Developing innovative methods is of central importance to the GfK Group, in order that it can offer its clients new and progressive approaches to market research. GfK is currently working on a procedure that records and analyzes human emotions via automatized and software-based detection of facial expressions. GfK-Nürnberg e.V., in collaboration with the Fraunhofer Institute for Integrated Circuits (IIS) and Professor Klaus R. Scherer, Professor of Psychology at the University of Geneva and director of the National Centre of Competence in Research (NCCR) Affective Sciences, a system that precisely records even the smallest muscle movements in people’s faces. Since emotions can often be expressed in facial expressions, emotions can be recorded spontaneously and in real time using this system.

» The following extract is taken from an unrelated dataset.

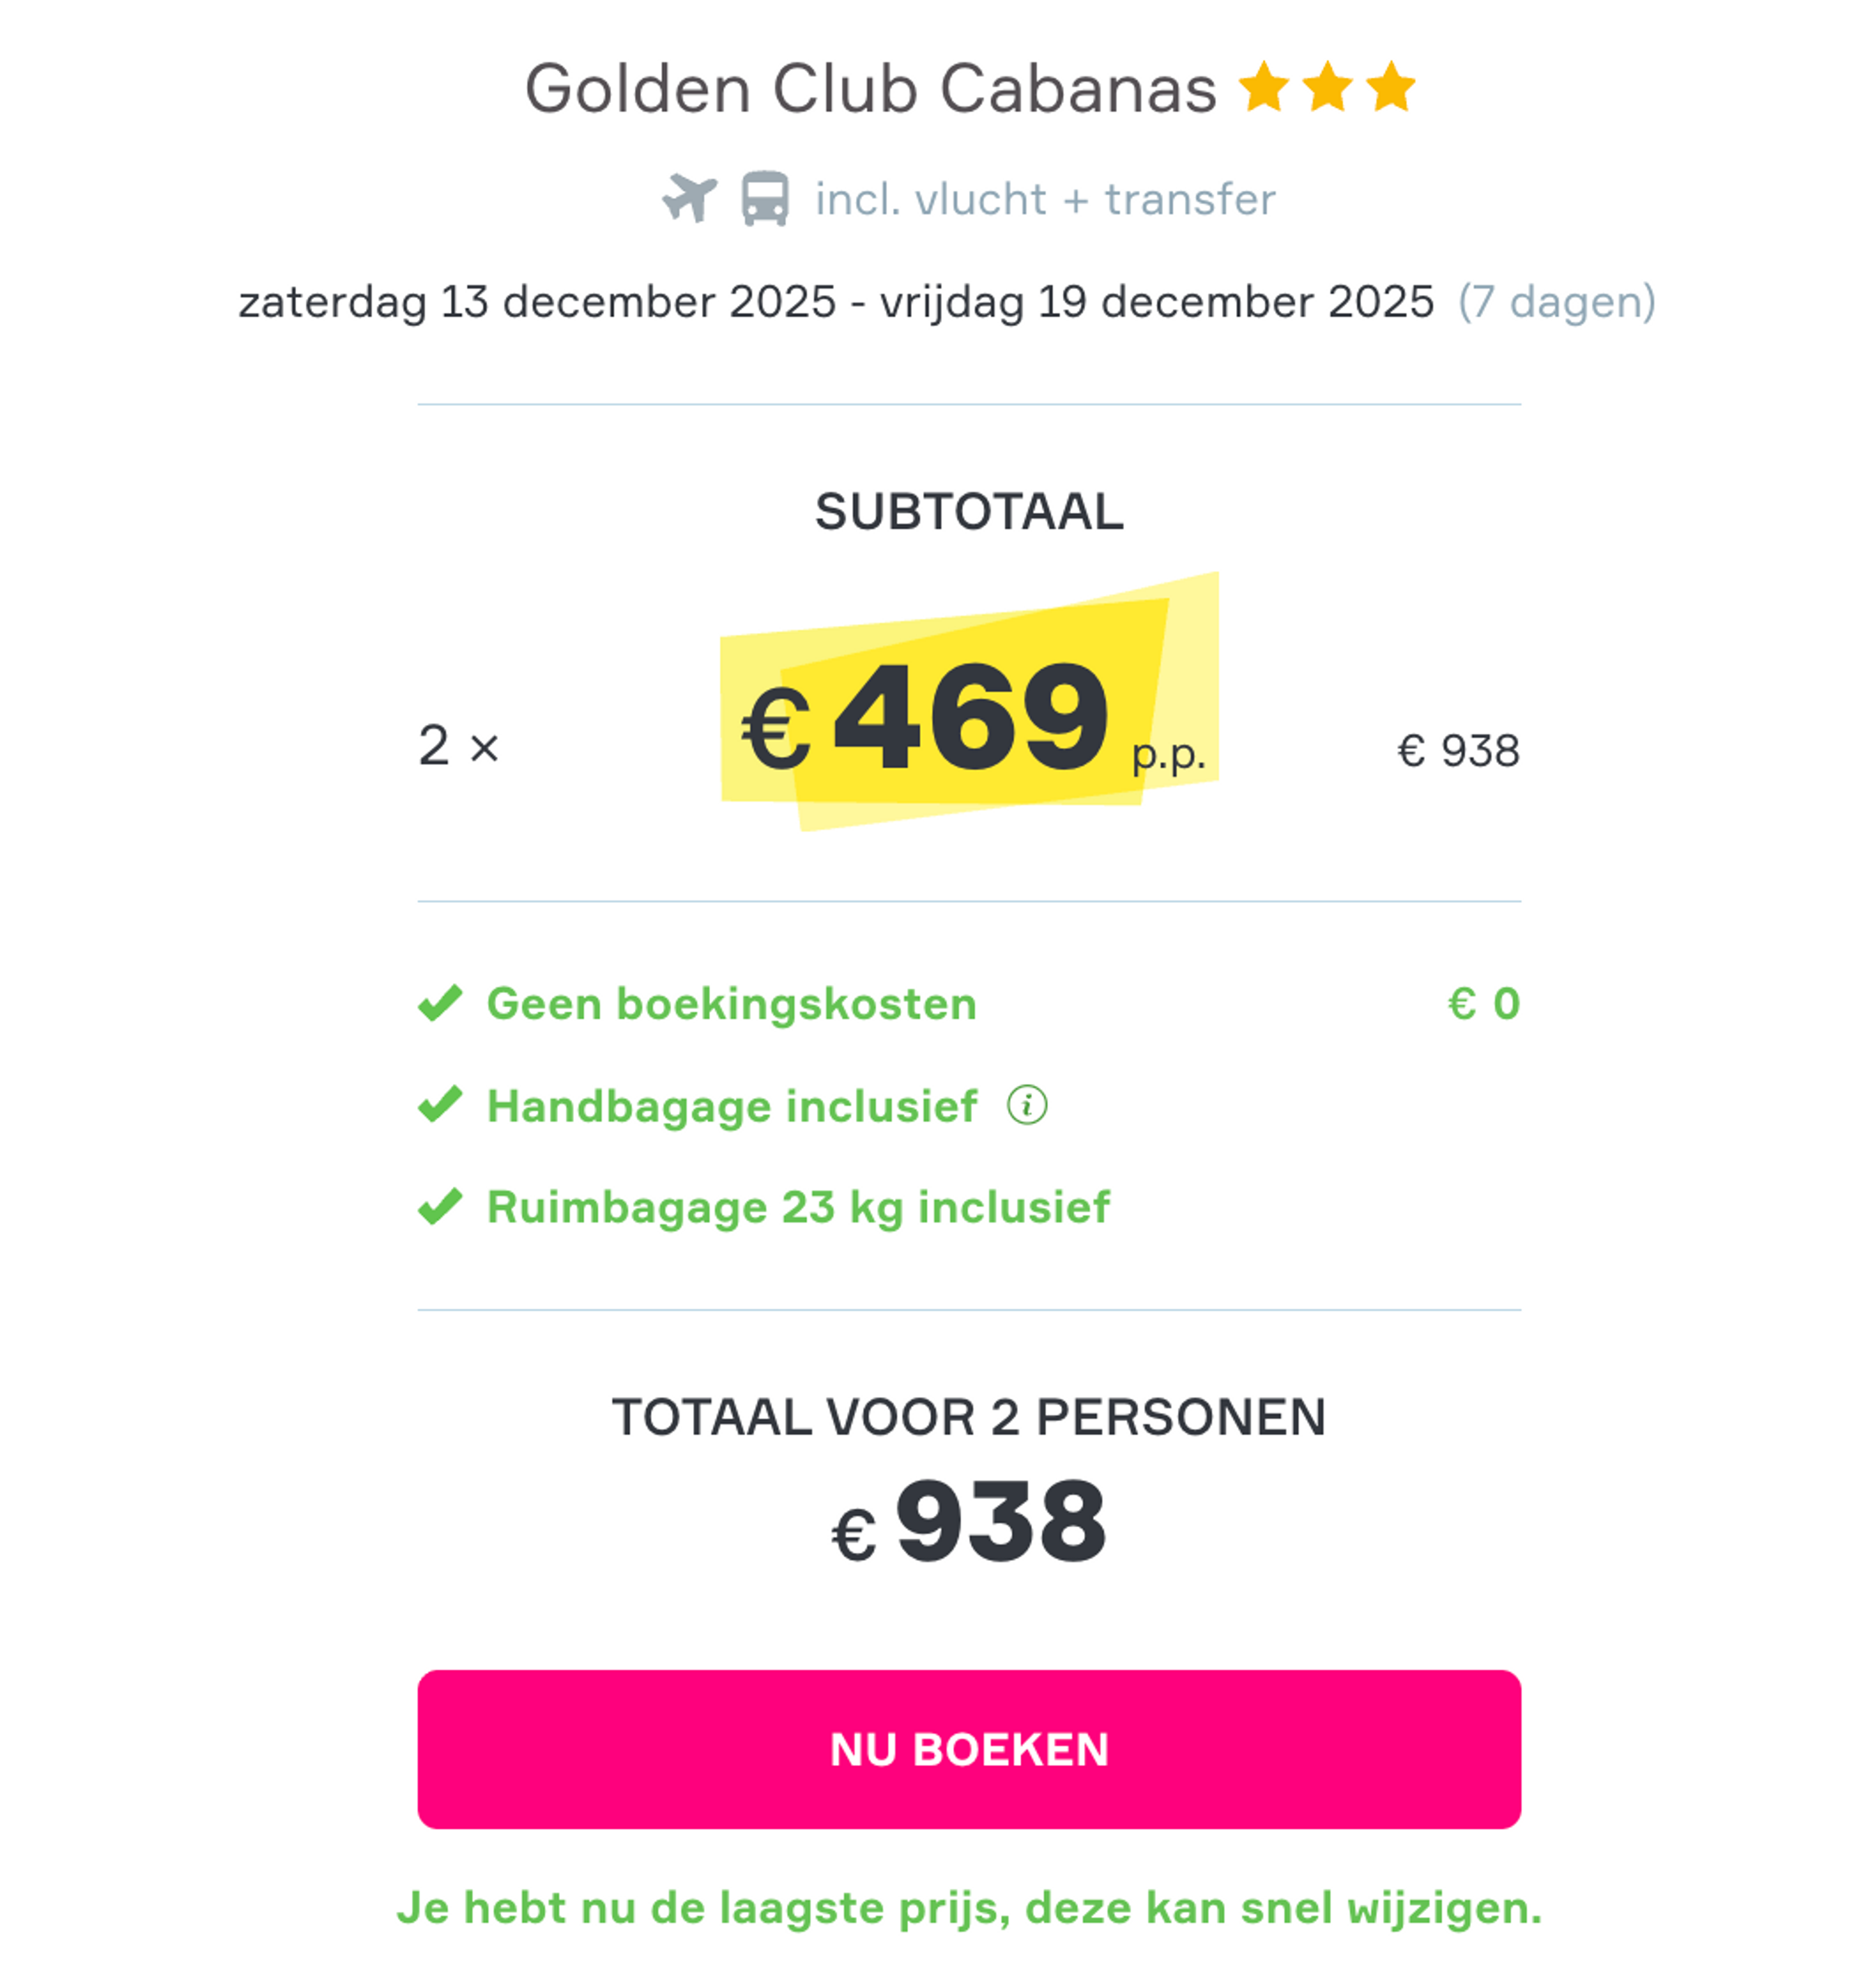Click the Geen boekingskosten text
1868x1988 pixels.
tap(731, 1004)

This new technology is currently being deployed in a feasibility study, in order to investigate how the feelings "interest”, "enjoyment” and "disgust” can be read from facial expressions by recording even very subtle muscle movements. Since people’s emotions have an influence on their cognitive processes and therefore also on their purchase decisions, measuring emotions has become an increasingly important issue within market research. In the areas of communications research or new product development, a system that measures emotions accurately and is workable in practice can provide new and unique insights: what a person actually feels when watching an advertisement, how the experienced communication affects the emotional image of a brand or which emotions a person experiences when testing a new product – these are only a few examples of how the new automatized measuring of emotions could be applied. Once the feasibility study has been completed, it is intended to develop the new system so that it recognizes all emotions that are relevant for market research. A further developmental stage could be the combination of the automatized and software-based detection of facial expressions with verbal measurement of emotions, i.e. vocal analysis.